If it were not for air transport, all these people would not have the possibility of receiving health care. They are the Yanomami indigenous people and live in an area the size of Portugal totally isolated.
Some 30,000 Yanomami live in Brazil’s largest indigenous territory, where severe malnutrition and disease, especially malaria, are decimating their population in the Amazon jungle.
The 40 airstrips that remain active in the area are their only way of escape. Medical evacuations and transportation of supplies are handled by a Boa Vista air taxi company.

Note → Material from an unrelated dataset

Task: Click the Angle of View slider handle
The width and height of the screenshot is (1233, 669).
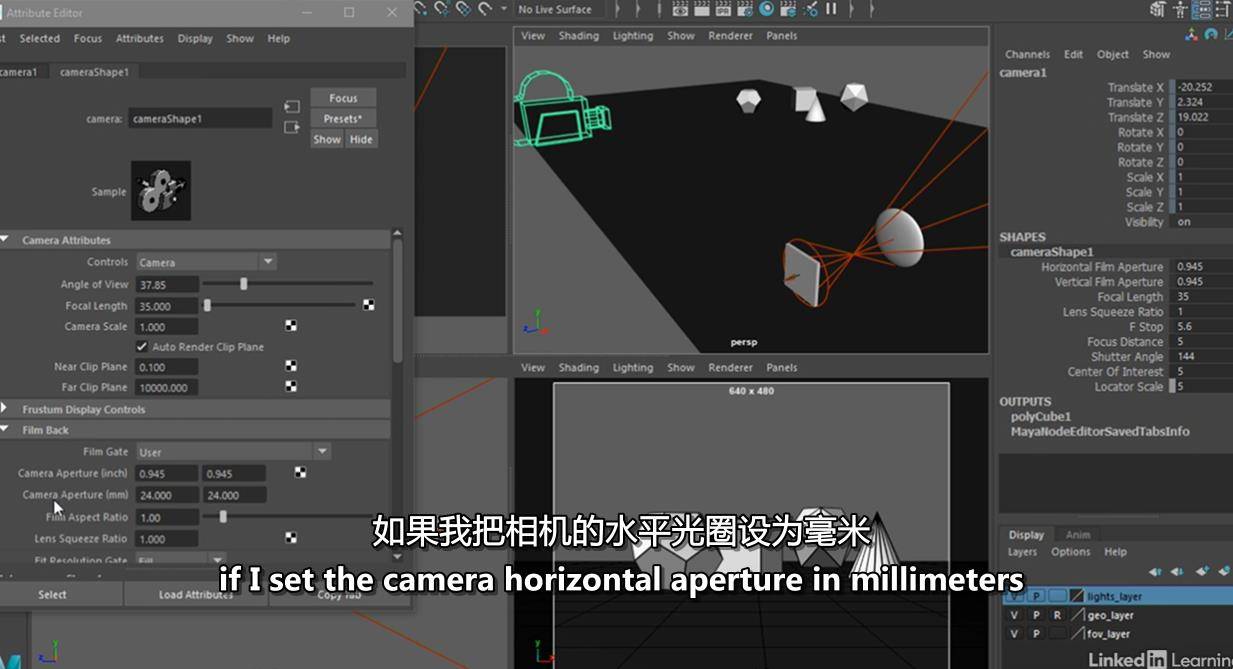Action: [x=243, y=284]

Fausto Santos, director of operations for Voare Air Taxi, says that “almost all indigenous land needs air transport to evacuate the sick and bring supplies. Air transport is essential to sustain the lives of the region’s indigenous people.”

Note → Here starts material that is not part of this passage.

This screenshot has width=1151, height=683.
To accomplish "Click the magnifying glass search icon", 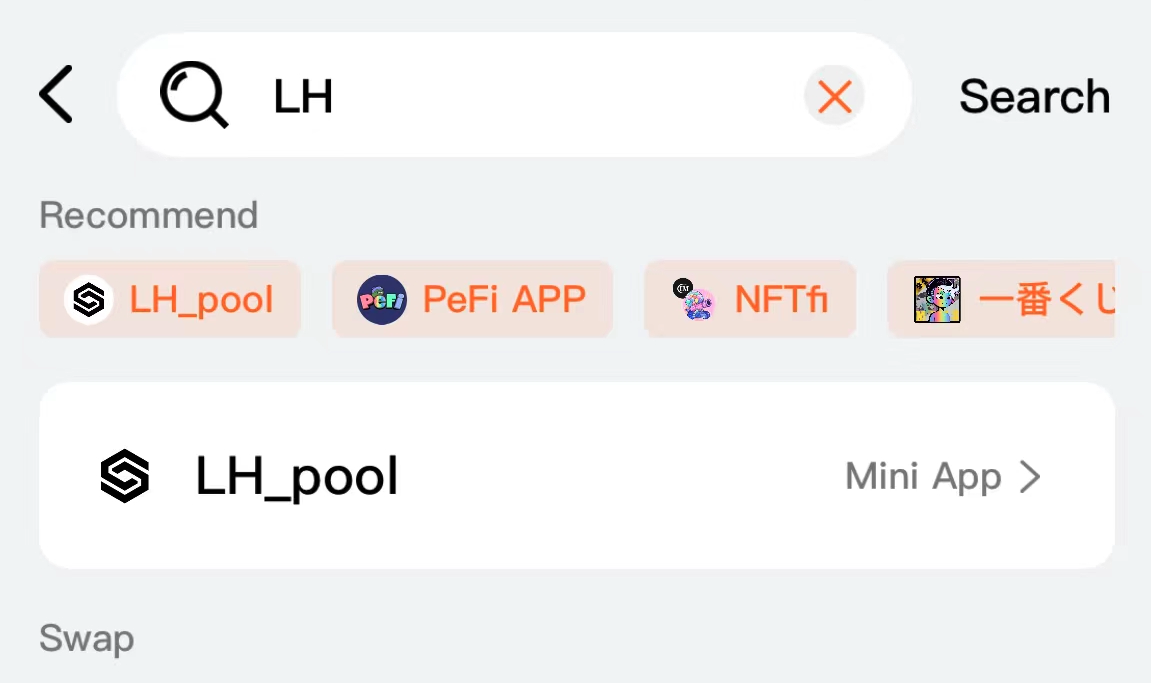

The health of the indigenous population has deteriorated over several years due to mining in the area, which occupies fertile land, poisons rivers and destroys water sources.
According to estimates by environmental groups and the defense of indigenous rights, there are about 20,000 miners in the area, attracted by high gold prices and urged on by former President Jair Bolsonaro.
At the same time, health services for indigenous people have deteriorated.
There have been reports of miners taking control of sanitary facilities and airstrips in Yanomami territory for their own use.
In two years there were 44,069 cases of malaria, meaning the entire population was contaminated, some people more than once, the Roraima state prosecutor’s office declared in 2021, citing data from the all-Brazil disease reporting system.
Curable conditions like the flu, pneumonia, anemia, and diarrhea become deadly.
At least 570 Yanomami children died from untreated diseases during Bolsonaro’s tenure, from 2019 to 2022, according to Health Ministry data obtained by the independent local news website Sumauma. That marked a 29% increase from the previous four years.